** Start **

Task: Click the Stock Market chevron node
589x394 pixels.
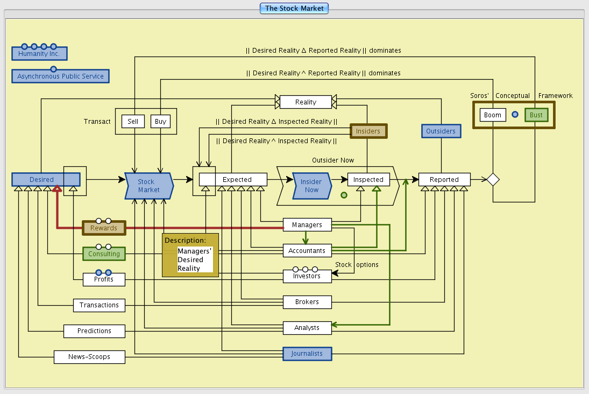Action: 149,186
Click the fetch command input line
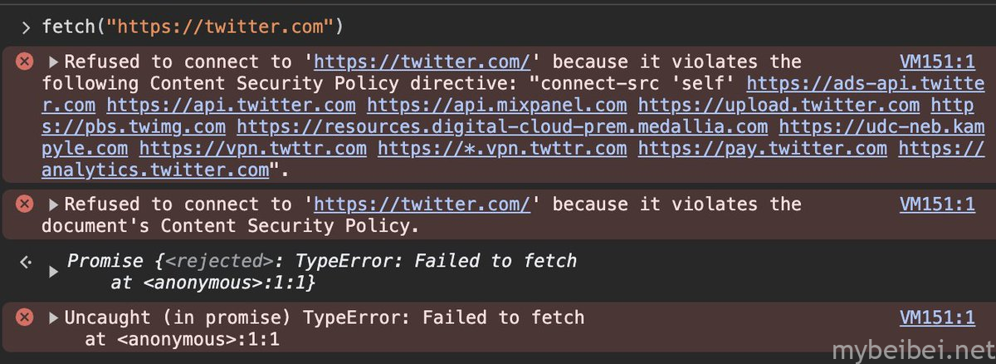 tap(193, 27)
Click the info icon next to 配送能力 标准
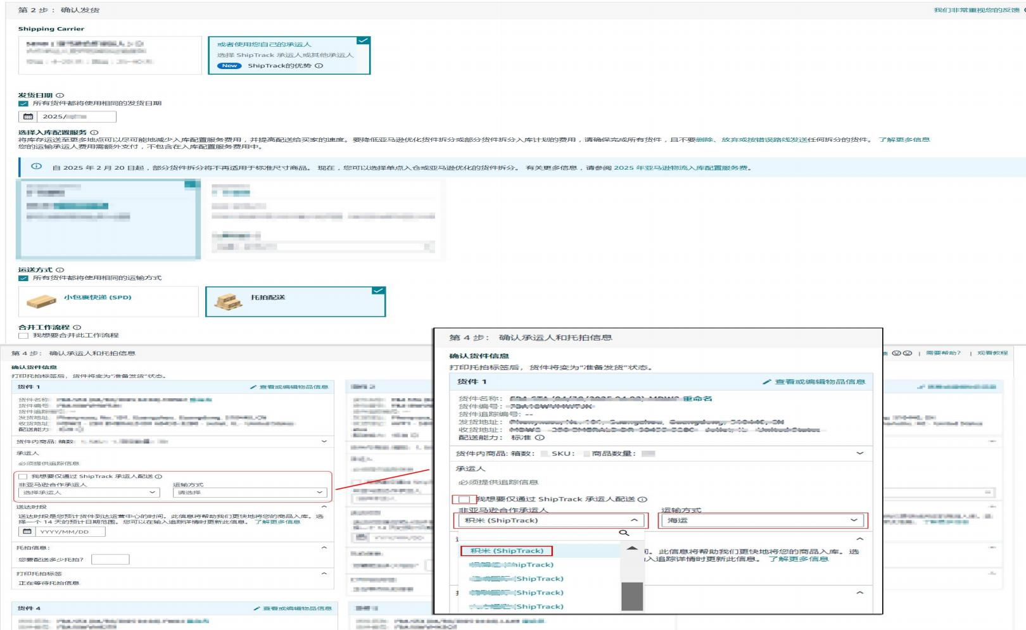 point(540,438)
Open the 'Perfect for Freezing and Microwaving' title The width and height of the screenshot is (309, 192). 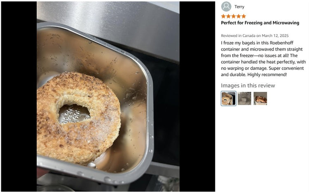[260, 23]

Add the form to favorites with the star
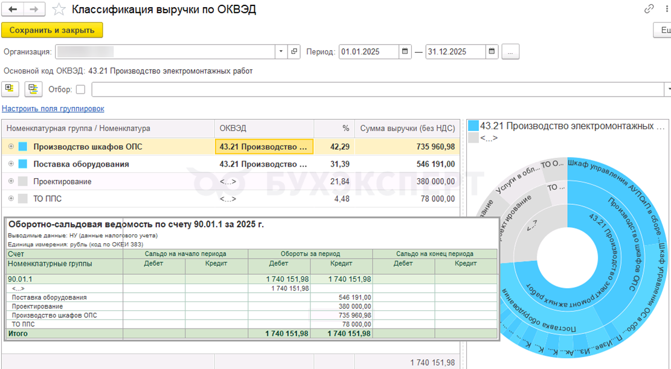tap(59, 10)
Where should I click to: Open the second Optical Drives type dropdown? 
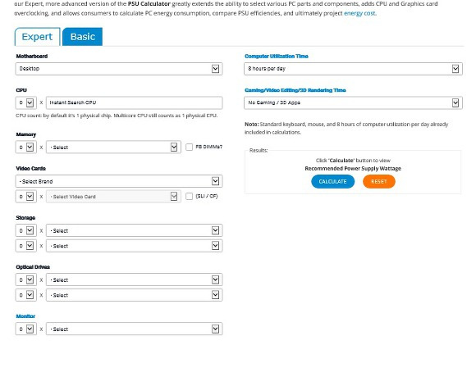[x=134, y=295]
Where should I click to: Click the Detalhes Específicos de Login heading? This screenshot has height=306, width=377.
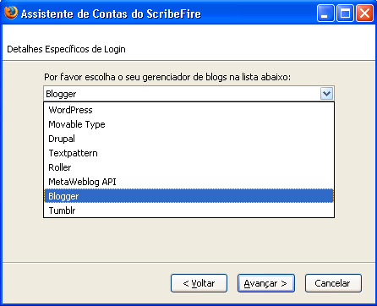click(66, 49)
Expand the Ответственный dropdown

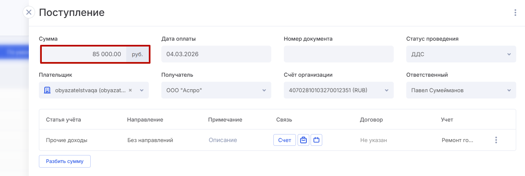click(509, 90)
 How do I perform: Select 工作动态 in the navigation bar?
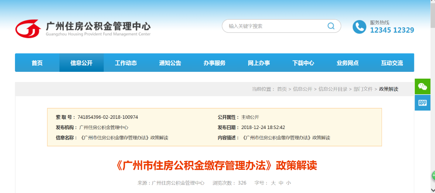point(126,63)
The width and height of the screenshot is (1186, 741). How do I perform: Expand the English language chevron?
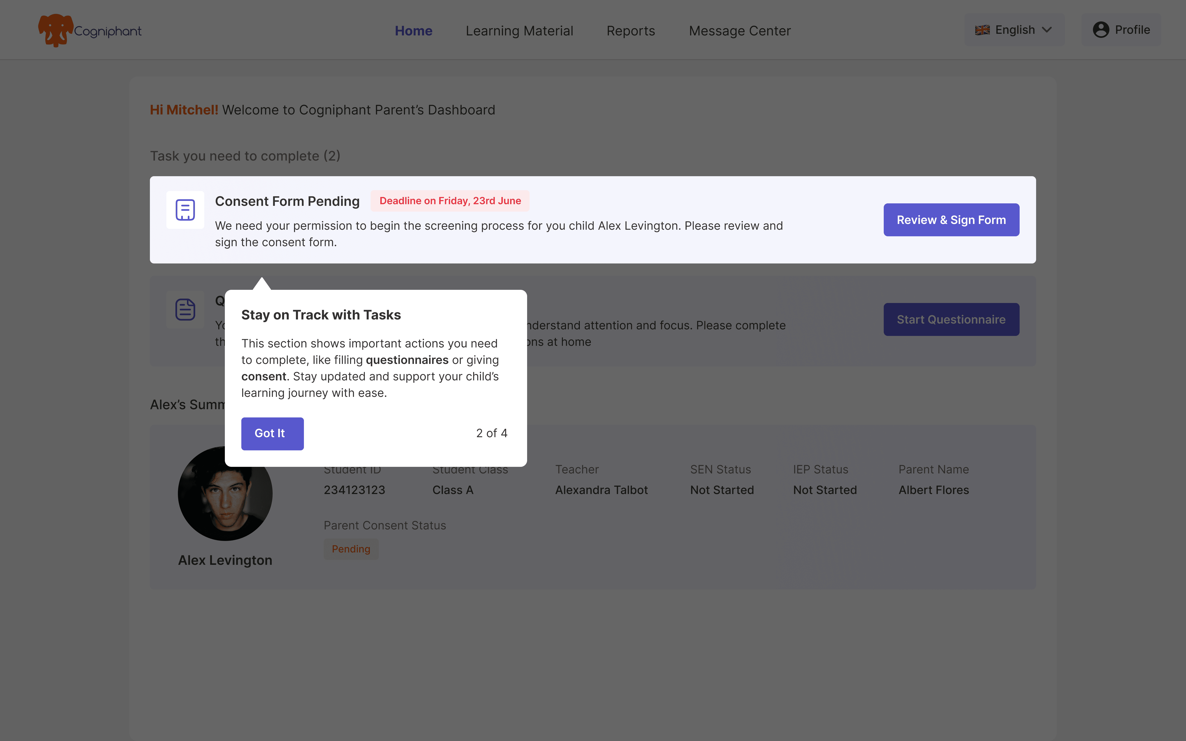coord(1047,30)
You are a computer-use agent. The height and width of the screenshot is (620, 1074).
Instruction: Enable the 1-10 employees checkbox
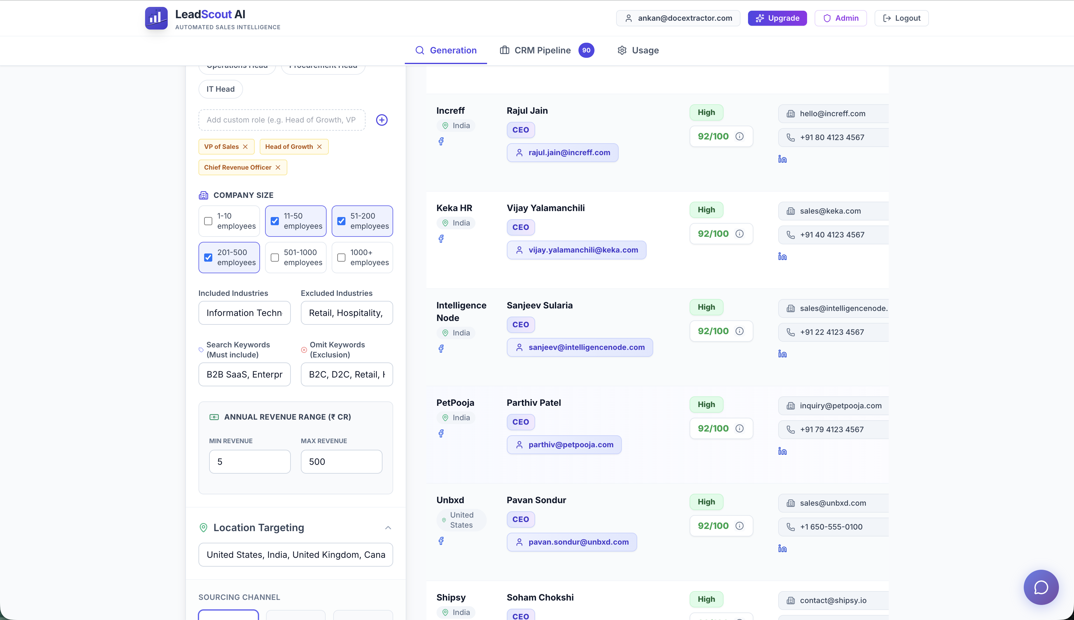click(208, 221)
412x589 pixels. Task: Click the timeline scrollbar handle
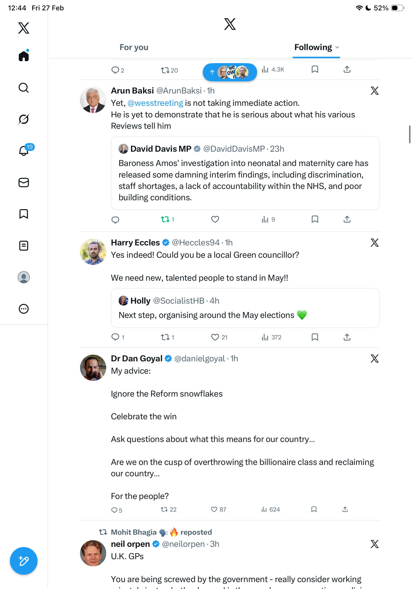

** End **

→ **To do**: Which lines of the records above contain the word "Where"? Extract each of them and copy it in full.

→ **Output for this exercise**:
Where should I click to: Open the second Optical Drives type dropdown? 
Where should I click to: Click the Detalhes Específicos de Login heading? This screenshot has height=306, width=377.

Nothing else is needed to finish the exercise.